In the command menu shown in Figure 13-22, the ^ character is used to indicate the Control key. This character means you must hold down the Control (Ctrl) key while you press the letter for each command.
When you want to leave Pine, press q (for Quit).
To view a message in the Message Index screen, use the arrow keys to highlight the message you want to view. Press v (ViewMsg) or press Enter to read a selected message. To see the next message, press n (NextMsg). To see the previous message, press p (PrevMsg) To return from your message to the Message Index, press i (Index).
For addition help with Pine, refer to the Pine man page. To view this man page, type the command man pine at a shell prompt.
Mutt is a small but very powerful text-based mail client for Unix operating systems.
Mutt's configuration file, ~/.muttrc, gives Mutt its flexibility and configurability. It is also this file that might give new users problems. The number of options that Mutt has available to it are truly astounding. Mutt allows the user to control nearly all of the functions that Mutt uses to send, receive, and read your mail. As is true with all powerful software, it takes time to understand the features and what they can do for you.
Most of the options are invoked using the set or unset commands, with either Boolean or string values, e.g. set folder = ~/Mail.
All configuration options can be changed at any time by typing : (colon) followed by the relevant command.
For example, :unset help turns off the handy keyboard command hints at the top of the screen. To turn those hints back on, type :set help.
If you cannot remember the command you want to use, there is always tab-completion to help you.
You do not have to type all your preferred configuration commands each time you run Mutt; you can save them in a file that is loaded every time the program starts up. This configuration file must exist in your home directory; it has to be named either ~/.muttrc or ~/.mutt/muttrc.
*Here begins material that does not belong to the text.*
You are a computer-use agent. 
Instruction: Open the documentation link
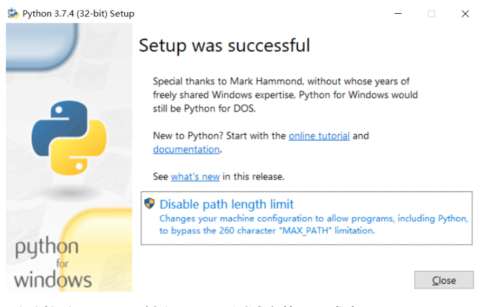[x=186, y=150]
When you launch Mutt, the first thing you see is a screen with a list of email messages. This initial menu is called the index.
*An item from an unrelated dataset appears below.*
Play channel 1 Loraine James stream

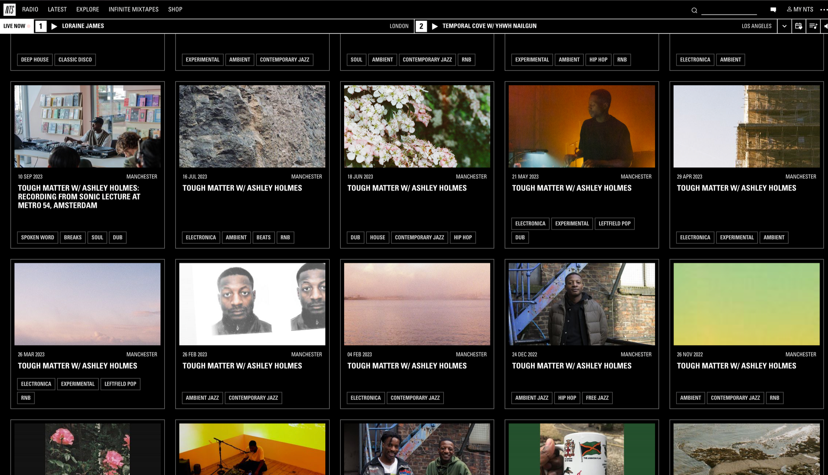coord(54,26)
Figure 13-23. MuttMain Screen
These messages are in a default mail folder, often called the mailspool, that you can think of as your inbox. Use the K and J keys on your keyboard to move the highlighted cursor up and down the list of messages.
In the index or pager views, use the R key to reply to a message or the M key to create a new one. Mutt will prompt for the To: address and the Subject: line. A text editor (defined by your $EDITOR environmental variable in the configuration file) will then launch, allowing you to compose your message. Type your message, save your file, and exit the editor.
After editing your email, Mutt displays the compose menu where you can customize your message headers, change the encoding, add file attachments, or simply press y to send your email on its way.
To learn more about Mutt, refer to the man pages for muttrc and Mutt (type man muttrc or man mutt at the shell prompt). You may also find the Mutt manual to be very helpful. The Mutt manual is installed in /usr/share/doc/mutt-1.2.x, where x is the version number of Mutt installed on your system.